The perfection and perpetuation of this Law can only be achieved if circumcision is performed in childhood. For this there are three wise reasons. The first is that if the child were let alone until he grew up, he would sometimes not perform it. The second is that a child does not suffer as much pain as a grown-up man because his membrane is still soft and his imagination weak; for a grown-up man would regard the thing, which he would imagine before it occurred, as terrible and hard. The third is that the parents of a child that is just born take lightly matters concerning it, for up to that time the imaginative form that compels the parents to love it is not yet consolidated. For this imaginative form increases through habitual contact and grows with the growth of the child. Then it begins to decrease and to disappear, I refer to this imaginative form. For the love of the father and of the mother for the child when it has just been born is not like their love for it when it is one year old, and their love for it when it is one year old is not like their love when it is six years old. Consequently if it were left uncircumcised for two or three years, this would necessitate the abandonment of circumcision because of the father's love and affection for it. At the time of its birth, on the other hand, this imaginative form is very weak, especially as far as concerns the father upon whom this commandment is imposed.


Page 611:

The fact that circumcision is performed on the eighth day is due to the circumstance that all living beings are very weak and exceedingly tender when they are born, as if they were still in the womb. This is so until seven days are past. It is only then that they are counted among those who have contact with the air. Do you not see that this point is also taken into account with regard to beasts ?—Seven days shall it be with its dam, and so on. It is as if before that period it were an abortion. Similarly with regard to man; he is circumcised after seven days have passed. In this way the matter is fixed: You do not make outof it something that varies.

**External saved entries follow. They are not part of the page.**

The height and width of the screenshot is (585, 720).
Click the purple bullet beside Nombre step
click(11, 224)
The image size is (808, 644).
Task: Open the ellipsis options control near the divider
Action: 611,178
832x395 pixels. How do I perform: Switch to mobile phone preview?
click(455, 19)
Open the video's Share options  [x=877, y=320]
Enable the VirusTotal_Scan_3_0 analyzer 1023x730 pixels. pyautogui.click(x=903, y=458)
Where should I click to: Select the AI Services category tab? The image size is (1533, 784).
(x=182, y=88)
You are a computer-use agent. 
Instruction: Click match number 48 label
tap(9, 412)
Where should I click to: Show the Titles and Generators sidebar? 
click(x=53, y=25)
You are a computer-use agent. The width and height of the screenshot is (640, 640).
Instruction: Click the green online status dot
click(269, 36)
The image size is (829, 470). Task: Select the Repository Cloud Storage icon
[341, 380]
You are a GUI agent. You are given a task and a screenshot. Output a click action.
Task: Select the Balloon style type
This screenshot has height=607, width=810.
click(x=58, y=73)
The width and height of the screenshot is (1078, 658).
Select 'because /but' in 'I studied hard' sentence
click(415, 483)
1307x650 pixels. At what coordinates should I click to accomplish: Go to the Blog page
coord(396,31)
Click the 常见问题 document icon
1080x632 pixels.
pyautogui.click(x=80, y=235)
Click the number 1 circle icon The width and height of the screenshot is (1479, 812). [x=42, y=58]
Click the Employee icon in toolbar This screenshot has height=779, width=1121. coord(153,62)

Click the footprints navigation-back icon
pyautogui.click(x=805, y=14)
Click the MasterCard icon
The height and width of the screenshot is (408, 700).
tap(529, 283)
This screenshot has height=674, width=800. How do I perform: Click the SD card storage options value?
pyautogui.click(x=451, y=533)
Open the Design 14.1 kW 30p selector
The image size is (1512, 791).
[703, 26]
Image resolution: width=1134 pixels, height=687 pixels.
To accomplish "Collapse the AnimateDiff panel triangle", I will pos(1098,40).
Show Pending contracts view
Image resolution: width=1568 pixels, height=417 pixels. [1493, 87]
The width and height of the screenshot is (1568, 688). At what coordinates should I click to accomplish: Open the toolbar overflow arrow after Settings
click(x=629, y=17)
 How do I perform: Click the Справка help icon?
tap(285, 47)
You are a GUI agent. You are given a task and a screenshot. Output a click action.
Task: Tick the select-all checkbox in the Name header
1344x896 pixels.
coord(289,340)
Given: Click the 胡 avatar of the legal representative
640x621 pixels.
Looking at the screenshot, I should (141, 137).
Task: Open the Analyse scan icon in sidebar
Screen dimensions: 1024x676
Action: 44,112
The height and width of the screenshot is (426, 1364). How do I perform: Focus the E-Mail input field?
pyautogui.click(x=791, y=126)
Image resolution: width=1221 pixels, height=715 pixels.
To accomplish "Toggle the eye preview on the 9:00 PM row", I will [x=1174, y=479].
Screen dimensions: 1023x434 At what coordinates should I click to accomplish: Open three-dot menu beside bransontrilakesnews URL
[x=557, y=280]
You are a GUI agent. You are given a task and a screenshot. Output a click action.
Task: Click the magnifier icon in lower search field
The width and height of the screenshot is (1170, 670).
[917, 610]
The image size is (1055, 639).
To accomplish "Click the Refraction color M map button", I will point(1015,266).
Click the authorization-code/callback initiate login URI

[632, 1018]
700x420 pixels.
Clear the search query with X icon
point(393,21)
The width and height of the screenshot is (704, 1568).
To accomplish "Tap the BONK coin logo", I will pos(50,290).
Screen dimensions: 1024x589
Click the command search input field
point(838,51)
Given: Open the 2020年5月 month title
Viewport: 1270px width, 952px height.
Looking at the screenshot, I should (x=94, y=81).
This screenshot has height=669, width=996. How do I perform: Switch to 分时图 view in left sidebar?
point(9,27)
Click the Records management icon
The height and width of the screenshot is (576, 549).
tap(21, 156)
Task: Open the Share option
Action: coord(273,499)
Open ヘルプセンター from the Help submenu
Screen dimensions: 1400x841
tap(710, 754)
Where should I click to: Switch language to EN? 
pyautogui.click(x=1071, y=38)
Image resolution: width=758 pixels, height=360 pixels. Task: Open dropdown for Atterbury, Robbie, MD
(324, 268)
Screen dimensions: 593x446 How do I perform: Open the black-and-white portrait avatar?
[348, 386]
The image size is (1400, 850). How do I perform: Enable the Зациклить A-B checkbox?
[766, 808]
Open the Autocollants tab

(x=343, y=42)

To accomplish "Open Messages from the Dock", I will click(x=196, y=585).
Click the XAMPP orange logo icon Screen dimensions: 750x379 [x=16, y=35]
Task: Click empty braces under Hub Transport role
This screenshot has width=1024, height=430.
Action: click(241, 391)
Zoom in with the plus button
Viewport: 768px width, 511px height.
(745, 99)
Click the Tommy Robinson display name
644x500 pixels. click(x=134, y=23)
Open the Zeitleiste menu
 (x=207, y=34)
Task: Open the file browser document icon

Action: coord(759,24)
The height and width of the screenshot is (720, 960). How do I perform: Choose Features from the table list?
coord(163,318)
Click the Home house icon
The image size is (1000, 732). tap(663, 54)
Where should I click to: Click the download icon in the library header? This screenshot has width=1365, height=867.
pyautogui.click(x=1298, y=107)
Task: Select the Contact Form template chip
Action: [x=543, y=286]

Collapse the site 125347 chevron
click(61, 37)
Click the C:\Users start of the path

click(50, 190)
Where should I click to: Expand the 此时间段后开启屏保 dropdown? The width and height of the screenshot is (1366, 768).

This class of commandments also includes the prohibition against mutilating the sexual organs of all the males of animals, which is based on the principle of righteous statutes and judgments, I mean the principle of keeping the mean in all matters; sexual intercourse should neither be excessively indulged, as we have mentioned, nor wholly abolished. Did He not command and say: Be fruitful and multiply? Accordingly this organ is weakened by means of circumcision, but not extirpated through excision. What is natural is left according to nature, but measures are taken against excess. He that is wounded in the stones or hath his privy member cut off is forbidden to marry a woman of Israel, for such cohabitation would be perverted and aimless. Such a marriage would likewise be a stumbling block for the womanand for him who seeks her out. This is very clear.